Leading Democrats from Joe Biden to Kamala Harris, Bernie Sanders and Elizabeth Warren cheered the passage of AB5. Weil told The New York Times it would “have major reverberations around the country.”
It sure did. Horrible ones.
AB5 created zero new unions and precious few traditional jobs. Instead, most companies cut ties with California’s independent contractors, damaging so many livelihoods that the state passed an emergency measure exempting more than 100 professions. The reverberations were indeed felt across the country in our home state of New Jersey, where a copycat bill died amid vocal outrage from independent contractors unwilling to endure the same fate.
Unbelievably, the Biden administration has since doubled down on the president’s promise to make AB5’s anti-independent contractor language the basis of all labor, employment and tax law. The first federal attempt was with the Protecting the Right to Organize Act, which passed the U.S. House but stalled in the Senate, where two of the Democratic holdouts, Mark Warner and Mark Kelly, said independent contractors need protection.
So, the Biden administration is implementing Plan B at the White House. In late December, the National Labor Relations Board, newly stacked with Biden appointees, announced its intent to revisit the standard it uses to distinguish employees from independent contractors. Less than a month later, the Senate HELP Committee advanced Weil, who would spearhead the anti-independent contractor strategy via the Department of Labor.

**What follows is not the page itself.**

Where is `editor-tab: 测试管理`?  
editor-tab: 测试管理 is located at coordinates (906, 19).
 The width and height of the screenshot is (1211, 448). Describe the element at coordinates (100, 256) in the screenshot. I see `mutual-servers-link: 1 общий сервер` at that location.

This entire push is terrifyingly detached from reality. Study after study shows 70 percent to 85 percent of independent contractors are just plain happier this way. Some 60 percent said in the thick of 2020s pandemic problems that no amount of money would get them to take a traditional job. Even at companies like Uber and Lyft, which are often cast as villains in news stories about independent contractors, the majority of app-based workers want to remain independent, too.
What’s more, women—who tend to lean Democrat, and who believe that freedom of choice also includes how we earn a living—have been a key driver of the trend toward independent contracting since at least 2004. Last year, more than half of new independent contractors were female. Millions of women have abandoned traditional jobs in the Great Resignation, and many have joined those of us who enjoy a better work-life balance, have less stress, and earn just as much as our own bosses.
So, let us say it yet again: We do not need lawmakers to fix something that, for the vast majority of us, isn’t broken.
Where people like Weil see our working style as “fissured,” we see it as “fail-safe.” Even amid the continuing pandemic, two out of three of us working full-time as independent contractors feel more secure than traditional workers do, thanks to the safety net of multiple clients and streams of income, full control over our schedules, and total flexibility to work wherever and however we please.
Anyone who still believes in the idea of a “fissured workplace” needs to rethink the need to protect self-employment. The full Senate should reject Weil’s nomination, and stand with all of us independent contractors working toward a fail-safe future.